Les joies du retour à la nouvelle normalité

Ça y est, les gouvernements annoncent les phases du déconfinement. Quelle bonne nouvelle, enfin ! Je réfléchis un instant à toutes les sensations que je vais retrouver, y compris les moins agréables, mais je me dis que tout compte fait, rien ne vaut un retour à cette nouvelle normalité, même si cela prendra plusieurs mois.

Je redécouvrirai la joie d’écouter ma musique préférée dans ma voiture en avançant pas à pas pour traverser la ville ou la frontière. Une fois au CERN, j’éprouverai de l’embarras devant le regard intransigeant du gardien pendant que je chercherai le badge enfoui depuis longtemps au fin fond de ma serviette. Ou, les jours où je viendrai en transports en commun, je retrouverai avec bonheur le parfum capiteux de mon voisin de droite et le grésillement des écouteurs de la voisine de gauche.

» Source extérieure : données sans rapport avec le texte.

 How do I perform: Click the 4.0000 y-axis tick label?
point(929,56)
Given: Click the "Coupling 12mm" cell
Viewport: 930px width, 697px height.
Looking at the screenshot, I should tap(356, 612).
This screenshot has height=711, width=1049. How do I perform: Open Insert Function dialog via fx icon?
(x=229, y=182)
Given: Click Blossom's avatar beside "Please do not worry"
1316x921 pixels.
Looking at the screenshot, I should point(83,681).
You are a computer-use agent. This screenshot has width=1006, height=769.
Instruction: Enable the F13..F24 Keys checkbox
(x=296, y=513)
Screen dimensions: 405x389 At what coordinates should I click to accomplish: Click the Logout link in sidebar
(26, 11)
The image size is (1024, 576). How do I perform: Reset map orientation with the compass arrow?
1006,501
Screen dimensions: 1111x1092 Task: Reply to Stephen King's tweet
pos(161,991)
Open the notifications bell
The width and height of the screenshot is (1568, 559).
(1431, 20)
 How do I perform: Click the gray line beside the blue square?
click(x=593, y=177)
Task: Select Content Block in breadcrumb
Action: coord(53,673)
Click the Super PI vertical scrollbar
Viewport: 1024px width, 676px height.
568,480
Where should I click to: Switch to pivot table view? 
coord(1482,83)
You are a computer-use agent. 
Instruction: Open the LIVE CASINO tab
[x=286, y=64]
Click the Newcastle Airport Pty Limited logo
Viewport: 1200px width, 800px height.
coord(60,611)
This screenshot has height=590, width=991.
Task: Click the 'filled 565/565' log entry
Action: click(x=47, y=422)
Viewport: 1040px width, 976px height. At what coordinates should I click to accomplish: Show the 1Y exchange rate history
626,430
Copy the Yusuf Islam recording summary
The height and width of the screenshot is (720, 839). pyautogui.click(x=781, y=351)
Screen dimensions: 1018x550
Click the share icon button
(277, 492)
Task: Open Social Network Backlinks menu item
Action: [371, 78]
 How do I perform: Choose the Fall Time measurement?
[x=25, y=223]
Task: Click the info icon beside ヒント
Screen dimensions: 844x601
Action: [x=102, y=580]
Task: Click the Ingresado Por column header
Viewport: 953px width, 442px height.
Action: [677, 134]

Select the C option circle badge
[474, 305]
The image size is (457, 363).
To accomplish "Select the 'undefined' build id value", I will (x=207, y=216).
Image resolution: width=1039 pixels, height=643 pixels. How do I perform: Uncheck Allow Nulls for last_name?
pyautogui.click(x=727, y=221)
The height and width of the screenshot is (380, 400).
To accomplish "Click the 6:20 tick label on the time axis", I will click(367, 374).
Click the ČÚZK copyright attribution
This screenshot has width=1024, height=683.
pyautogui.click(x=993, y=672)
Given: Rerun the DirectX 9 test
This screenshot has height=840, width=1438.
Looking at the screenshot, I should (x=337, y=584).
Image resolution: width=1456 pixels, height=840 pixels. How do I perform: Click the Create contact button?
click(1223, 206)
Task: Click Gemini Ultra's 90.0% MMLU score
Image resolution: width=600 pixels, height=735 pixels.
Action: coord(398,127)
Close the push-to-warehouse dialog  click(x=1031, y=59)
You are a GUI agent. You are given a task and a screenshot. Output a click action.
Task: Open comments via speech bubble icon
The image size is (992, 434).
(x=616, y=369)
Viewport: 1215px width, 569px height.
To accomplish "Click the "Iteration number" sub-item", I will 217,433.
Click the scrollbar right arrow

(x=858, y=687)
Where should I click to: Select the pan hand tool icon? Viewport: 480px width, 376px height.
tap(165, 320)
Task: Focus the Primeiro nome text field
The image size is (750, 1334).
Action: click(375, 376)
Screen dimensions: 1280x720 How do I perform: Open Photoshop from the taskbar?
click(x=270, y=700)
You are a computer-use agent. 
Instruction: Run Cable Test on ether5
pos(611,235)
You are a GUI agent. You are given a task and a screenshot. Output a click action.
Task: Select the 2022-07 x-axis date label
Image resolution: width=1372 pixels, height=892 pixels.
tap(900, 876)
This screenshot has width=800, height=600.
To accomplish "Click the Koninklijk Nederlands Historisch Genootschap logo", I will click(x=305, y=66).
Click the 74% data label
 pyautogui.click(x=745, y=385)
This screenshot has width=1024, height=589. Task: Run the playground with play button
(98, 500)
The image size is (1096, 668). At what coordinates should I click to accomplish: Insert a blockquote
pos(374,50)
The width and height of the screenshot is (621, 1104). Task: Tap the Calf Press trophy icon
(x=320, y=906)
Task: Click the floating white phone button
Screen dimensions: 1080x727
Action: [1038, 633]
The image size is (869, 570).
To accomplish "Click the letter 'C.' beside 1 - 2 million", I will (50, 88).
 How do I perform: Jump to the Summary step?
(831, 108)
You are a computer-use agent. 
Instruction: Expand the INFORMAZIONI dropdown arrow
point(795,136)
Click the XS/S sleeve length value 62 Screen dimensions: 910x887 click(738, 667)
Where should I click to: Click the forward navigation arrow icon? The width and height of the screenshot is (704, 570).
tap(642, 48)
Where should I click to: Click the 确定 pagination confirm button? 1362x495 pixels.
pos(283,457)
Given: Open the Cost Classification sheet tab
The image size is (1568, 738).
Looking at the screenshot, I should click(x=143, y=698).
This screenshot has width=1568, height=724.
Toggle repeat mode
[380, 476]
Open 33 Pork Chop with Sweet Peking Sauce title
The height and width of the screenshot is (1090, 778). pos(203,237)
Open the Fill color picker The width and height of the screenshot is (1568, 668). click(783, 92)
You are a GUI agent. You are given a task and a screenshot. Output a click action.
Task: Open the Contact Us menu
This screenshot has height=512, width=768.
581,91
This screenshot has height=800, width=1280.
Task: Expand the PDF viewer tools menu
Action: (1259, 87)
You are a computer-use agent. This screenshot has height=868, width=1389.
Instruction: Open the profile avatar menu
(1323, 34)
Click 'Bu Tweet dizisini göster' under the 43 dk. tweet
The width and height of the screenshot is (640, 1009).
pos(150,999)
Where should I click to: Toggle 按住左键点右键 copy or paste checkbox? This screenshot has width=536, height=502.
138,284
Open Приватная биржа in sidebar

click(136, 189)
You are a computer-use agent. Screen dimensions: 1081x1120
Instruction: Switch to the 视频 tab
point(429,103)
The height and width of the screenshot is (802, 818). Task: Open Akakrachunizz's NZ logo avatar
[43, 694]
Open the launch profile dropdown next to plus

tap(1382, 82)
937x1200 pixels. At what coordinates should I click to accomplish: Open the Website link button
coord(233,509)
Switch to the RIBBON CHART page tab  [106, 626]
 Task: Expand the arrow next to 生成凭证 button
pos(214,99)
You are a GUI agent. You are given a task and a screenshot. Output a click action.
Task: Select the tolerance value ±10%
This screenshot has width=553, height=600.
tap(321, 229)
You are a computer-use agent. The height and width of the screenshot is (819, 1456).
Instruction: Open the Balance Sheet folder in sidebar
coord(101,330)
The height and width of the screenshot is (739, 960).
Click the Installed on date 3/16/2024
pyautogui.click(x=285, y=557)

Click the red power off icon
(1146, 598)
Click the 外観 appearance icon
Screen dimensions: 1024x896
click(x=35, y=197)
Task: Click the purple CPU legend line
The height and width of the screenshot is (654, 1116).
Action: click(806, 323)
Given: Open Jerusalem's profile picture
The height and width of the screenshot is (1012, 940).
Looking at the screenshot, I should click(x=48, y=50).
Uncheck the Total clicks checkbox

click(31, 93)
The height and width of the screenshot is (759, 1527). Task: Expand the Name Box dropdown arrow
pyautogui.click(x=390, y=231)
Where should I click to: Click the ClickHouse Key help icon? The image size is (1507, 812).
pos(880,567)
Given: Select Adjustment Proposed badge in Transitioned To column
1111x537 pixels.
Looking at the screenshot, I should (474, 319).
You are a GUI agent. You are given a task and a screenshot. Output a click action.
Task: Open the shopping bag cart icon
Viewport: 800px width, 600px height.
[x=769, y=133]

Au bureau, je retrouverai finalement avec plaisir les tics, manies et bavardages de mes chers collègues qui m’irritaient tellement quand c’était « avant » ! En partant comme toujours juste à temps pour la réunion, j’aurai à nouveau une bonne excuse pour arriver en retard, après avoir tourné pendant dix minutes à la recherche de cette place de parking tant convoitée. Oubliées aussi les discussions existentielles pour arriver à un consensus âprement arraché si oui ou non nous allons ouvrir ou fermer la fenêtre, ou baisser ou lever les stores de la salle.

Mais voici déjà l’heure du déjeuner, synonyme de détente ! À la cantine, d’ici quelques mois, je réapprendrai à me hâter afin d’arriver avant les hordes de visiteurs. Je reprendrai l’habitude de côtoyer des inconnus pour accéder aux plateaux et couverts, de piétiner pour attraper mon plat ou mon petit pain, d’emprunter la longue file pour passer à la caisse que j’apercevrai au loin. J’arpenterai cinq fois le restaurant de long en large pour trouver une place, chèrement acquise. J’apprécierai les retrouvailles avec mes collègues, dans ce brouhaha de langues mélangées dont le niveau sonore m’obligera à hausser la voix. Hélas, voici à nouveau mon repas refroidi, heureusement, il n’y aura que 15 personnes devant les fours à micro-ondes !

En temps normal, l’être humain a tendance à se plaindre des multiples petits tracas de la vie quotidienne. Le déconfinement tant attendu nous rappellera lentement mais sûrement que c’est le prix modeste à payer pour avoir la chance de travailler, qui plus est dans un environnement très stimulant.  

Ne l’oublions pas quand nous serons retournés à la nouvelle vie normale.